Task item A:
Answer these questions from the text on COVID-19 vaccines and immunocompromised people:
(i) About what share of people in the U.S. have weakened immune systems?
(ii) According to data from U.S. health departments, which people are less likely to die from COVID-19?
(iii) According to the CDC, what do immunocompromised people fail to build from the COVID-19 vaccines?
Task item B:
Reproduce the part of the text on COVID-19 vaccines and immunocompromised people between "WHAT WE FOUND" and "to the CDC.", inclusive.

But data from health departments across the U.S. show people who are fully vaccinated are less likely to die from COVID-19 than people who are not.
Are people who are immunocompromised more susceptible to getting COVID-19 even if they are fully vaccinated?
Yes, people who have compromised immune systems are more susceptible to getting COVID-19 even if they are fully vaccinated, but studies show vaccines still provide some protection for many immunocompromised people.
WHAT WE FOUND
About 2.7% of people in the U.S. have weakened immune systems – with varying degrees of severity. Those people have a greater risk of getting COVID-19 and don’t build the same level of immunity from the COVID-19 vaccines as people who are not immunocompromised, according to the CDC.
Multiple studies have found that people with weakened immune systems may not generate the same response to the COVID-19 vaccines as people who are not immunocompromised, but vaccines still provide some protection for many immunocompromised people.

Records shown:
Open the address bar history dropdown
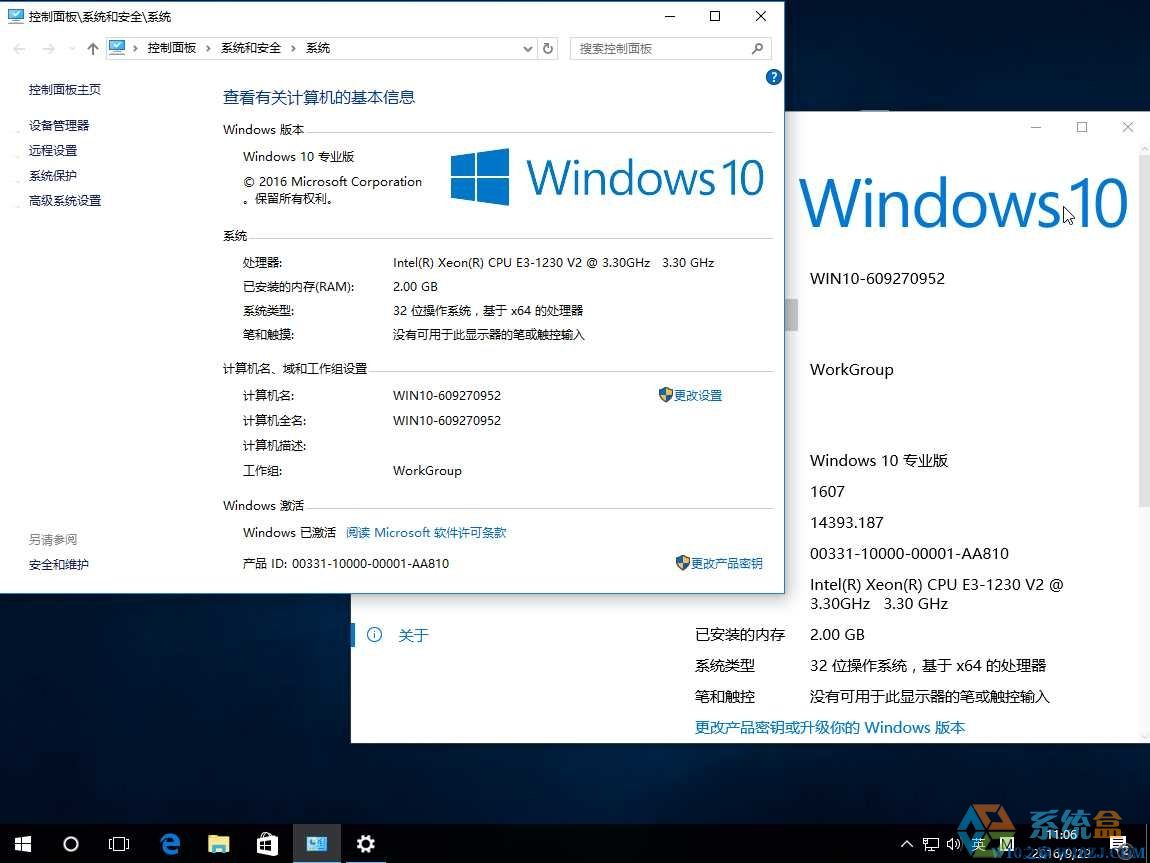This screenshot has width=1150, height=863. (x=527, y=47)
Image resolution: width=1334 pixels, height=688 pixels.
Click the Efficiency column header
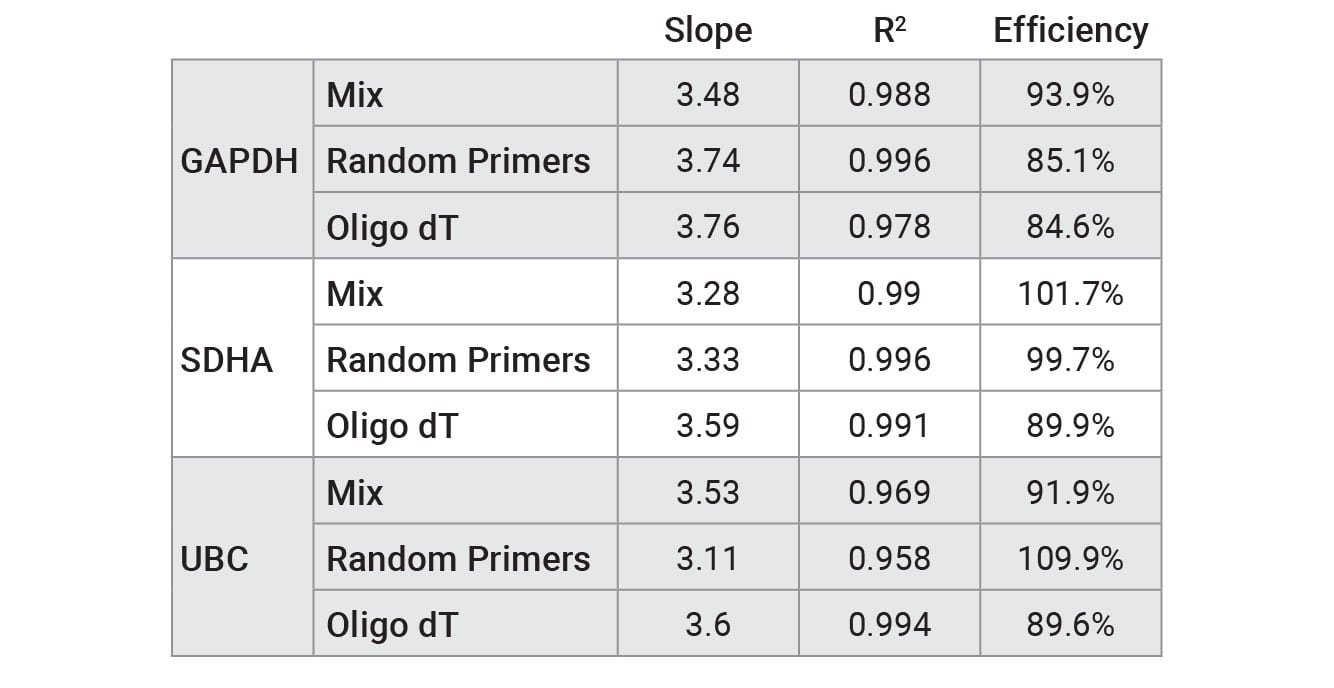1070,31
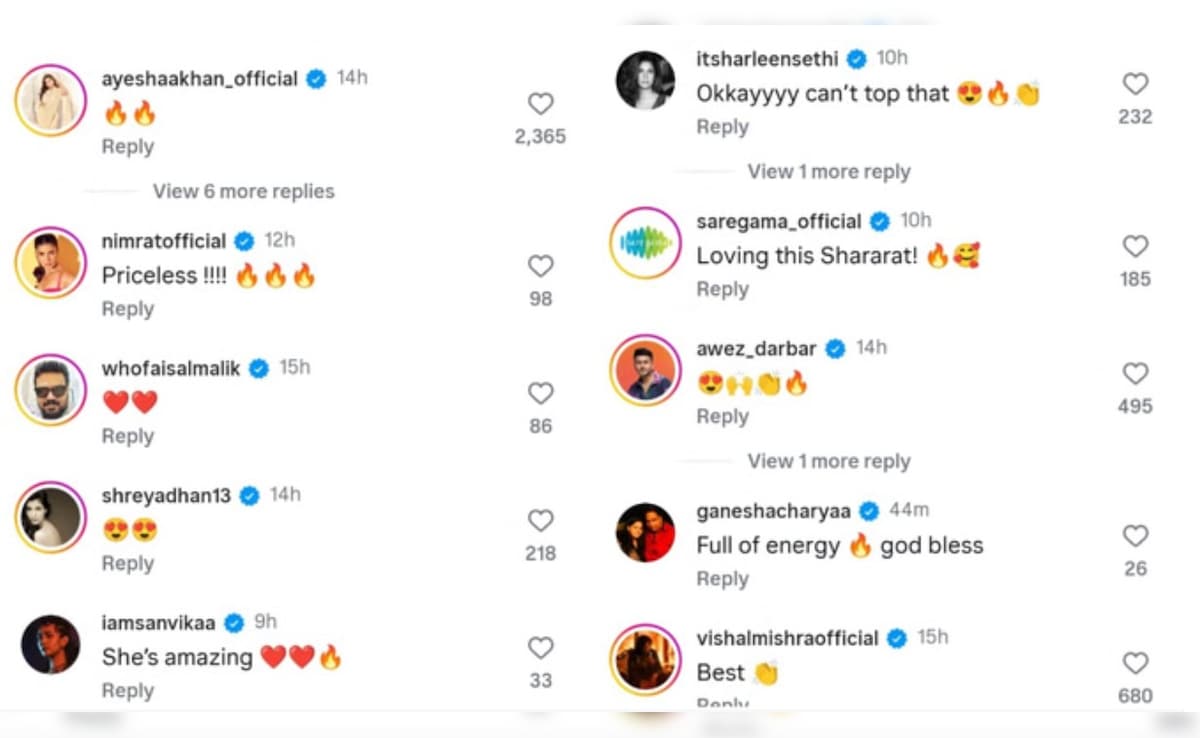The width and height of the screenshot is (1200, 738).
Task: Expand replies under itsharleensethi's comment
Action: click(829, 172)
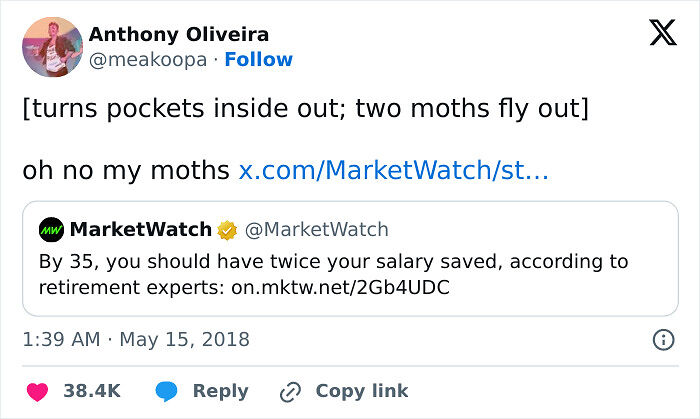Follow the @meakoopa account
The height and width of the screenshot is (419, 700).
coord(258,59)

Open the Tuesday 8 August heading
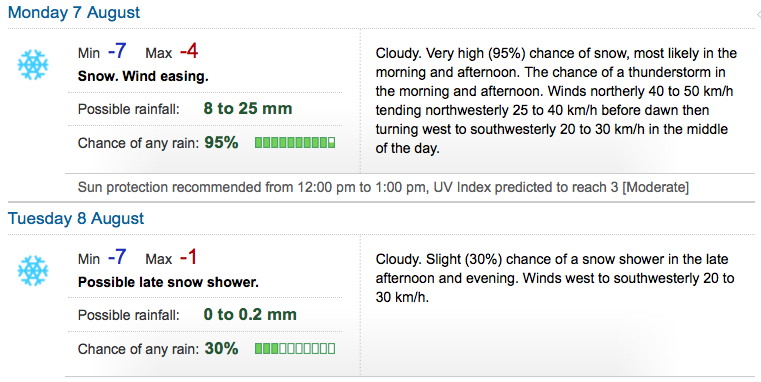76,218
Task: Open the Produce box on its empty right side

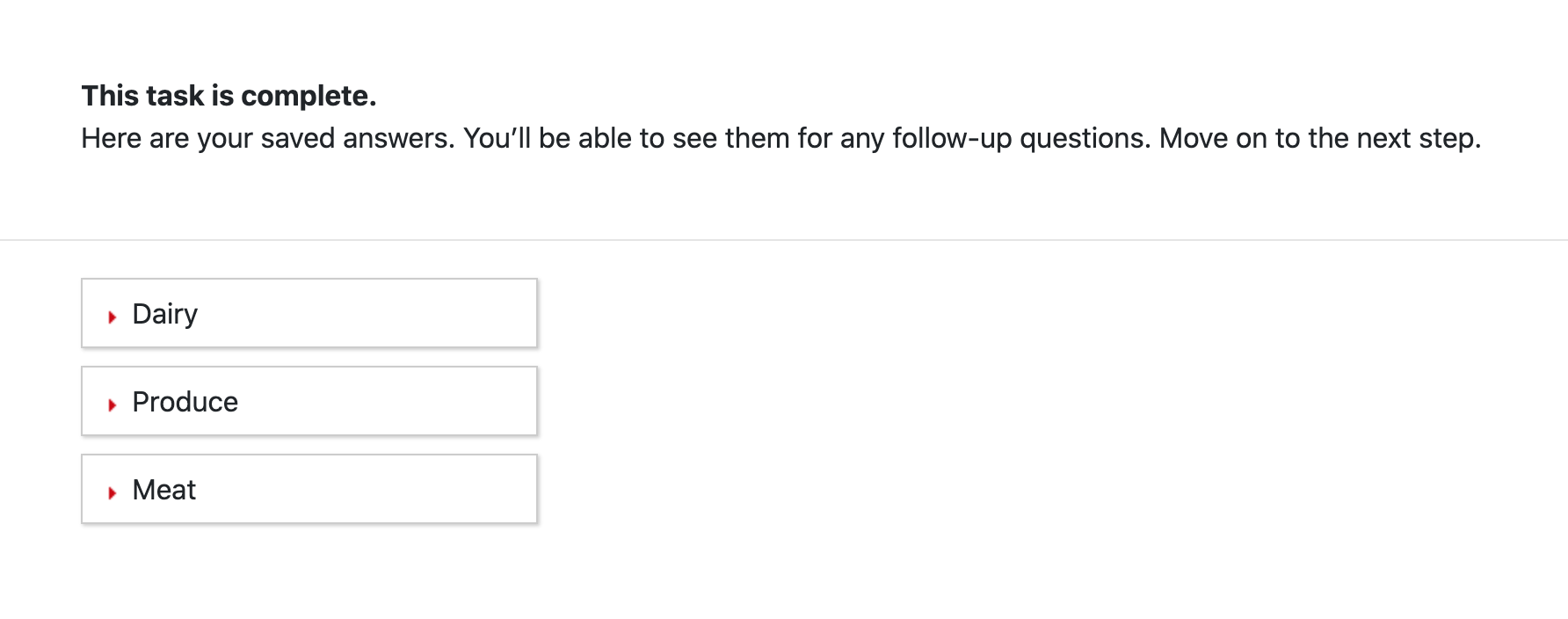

Answer section A:
(i) About 2.7%.
(ii) People who are fully vaccinated are less likely to die from COVID-19 than people who are not.
(iii) They don't build the same level of immunity as people who are not immunocompromised.

Answer section B:
WHAT WE FOUND
About 2.7% of people in the U.S. have weakened immune systems – with varying degrees of severity. Those people have a greater risk of getting COVID-19 and don’t build the same level of immunity from the COVID-19 vaccines as people who are not immunocompromised, according to the CDC.